« Atmosphère ? » Les aventures de l’Évolution

L’autre soir, Arte a passé Hôtel du Nord (Marcel Carné, 1938), que je n’avais pas vu depuis une éternité, que j’ai trouvé d’un démodé incroyable, tant dans le tournage que dans l’histoire qui se déroule, que dans les têtes et maquillages des acteurs, les clichés sur le Paris populaire etc. J’ai admiré les tenues vestimentaires d’Arletty. Pas tressailli à sa fameuse réplique « Atmosphère », qu’on a trop entendue. Mais je sentais, effet du temps, l’atmosphère poisseuse des années Trente, leurs clichés morbides, le mythe des colonies (Port Saïd), ce monde un peu faux où l’on danse sur un volcan, avant la guerre.

Ce constat un peu désabusé, c’est le thème de Billy Wilder et moi (Gallimard, 2021), de Jonathan Coe, roman que je viens de finir, en bâillant. Le temps qui passe, les modes qui se démodent, les amours qui sont décalées, autant de réalités vécues par chacun de nous. Le roman m’a paru artificiel, poussif, écrit sans grâce, ou mal traduit [1]. Comme je passe du temps, étant donné mon âge, à réfléchir souvent sur ces choses du monde - le temps qui passe, le cinéma, les relations etc.- , ce livre ne m’a pas du tout aidée à y penser de manière légère et profonde à la fois. Si mon intérêt pour Billy Wilder tient le coup, le personnage de la narratrice, en revanche, m’a semblé totalement creux.
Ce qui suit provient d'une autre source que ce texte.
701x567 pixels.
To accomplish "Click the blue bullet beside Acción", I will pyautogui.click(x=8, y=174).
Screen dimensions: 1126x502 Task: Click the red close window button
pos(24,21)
« Les Origines du monde. L’invention de la nature au XIXe siècle »

Je suis allée au Musée d’Orsay, voir comment le XIXe siècle a abordé précisément cette éternelle question à partir des origines de la vie et de l’évolution ; où étions-nous et depuis quand ? Que sont devenus les dinosaures ? Les singes sont-ils nos cousins ou nos grand-parents ? Pourquoi apparaissons-nous et disparaissons-nous ? Que deviendrons-nous ?

J’ai bien aimé cette association du Musée et du Muséum pour donner des idées sur cette période de grande transformation politique et sociale, cette conquête de l’espace et de la pensée, dans l’ensemble du monde, à partir des conquêtes des Lumières. Comment passer du Paradis Terrestre à Darwin ?
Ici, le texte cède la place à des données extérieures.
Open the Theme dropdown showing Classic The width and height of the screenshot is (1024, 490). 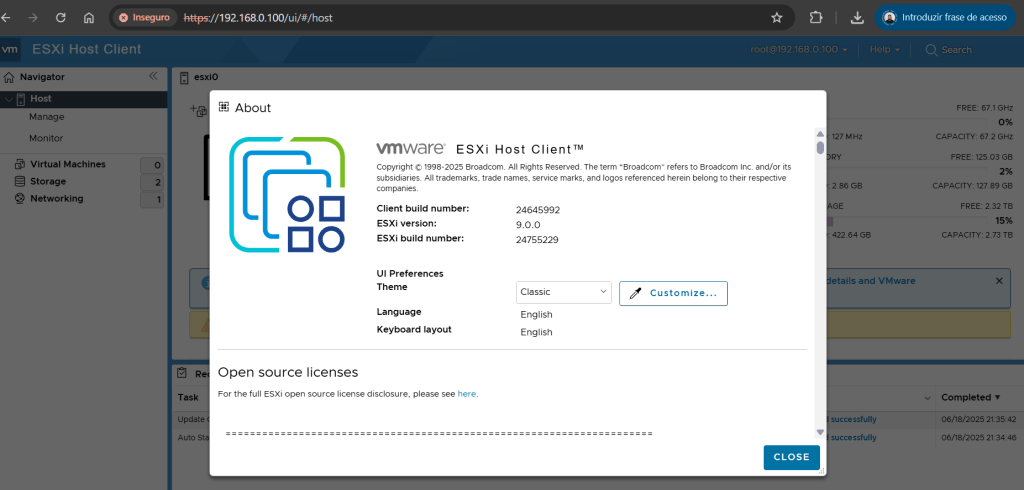(x=563, y=292)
L’exposition offre une partie de ce grand élan qui a fait tache d’huile dans le monde scientifique, et qui a gagné le monde artistique, on en discerne ici quelques contours, quelques repères, on peut en explorer quelques mythes et légendes ou réalités fossiles, leur progression puis leur remplacement dans les esprits, leurs représentations, surtout européennes. On avance pas à pas dans des salles bien sombres pour moi, - ma vue devient hasardeuse, il faut le dire -, où j’ai vu des tableaux qui donnent une idée de l’exotisme, de la beauté et de la richesse de la Terre - à se demander ce qu’on va faire sur Mars, si sec et si ennuyeux - les forêts, les faunes et les flores, des lacs, des brouillards, leurs amoureux si savants et si aventureux, des peintures de girafes ou de mammouths, des arbres généalogiques de la vie, un ours blanc, des toiles dont je ne peux pas lire le nom, des fossiles délicats ou imposants, une merveilleuse jardinière pour jardin d’hiver et un aquarium de cristal, un Turner, beaucoup de charme, dans l’ensemble, qui finit sur un lugubre Munch, (L’Hérédité) et un ennuyeux triptyque de Mondrian figuratif et raide, bleu et rougeâtre, comme si le XXe siècle ne s’aimait décidément pas, après des champs de fleurs indistinctes et jaune doré des impressionnistes. Il y a même L’Origine du Monde (Courbet), dans un tournant, dans un petit coin, comme pour s’excuser d’être là, ne pas avoir l’air racoleur.

Dehors, on retrouvait un petit bout du XXIe siècle, les terrasses Post-Covid fleurissaient le long des trottoirs. On est toujours sur une charnière qui tourne.

Jardinière pour jardin d’hiver
HP

Notes

[1Je ne comprends pas l’enthousiasme déployé dans l’émission de Finkielkraut, Répliques, que je viens seulement d’écouter aujourd’hui, et qui dit exactement tout le contraire de ce que j’ai pensé et écrit ici hier.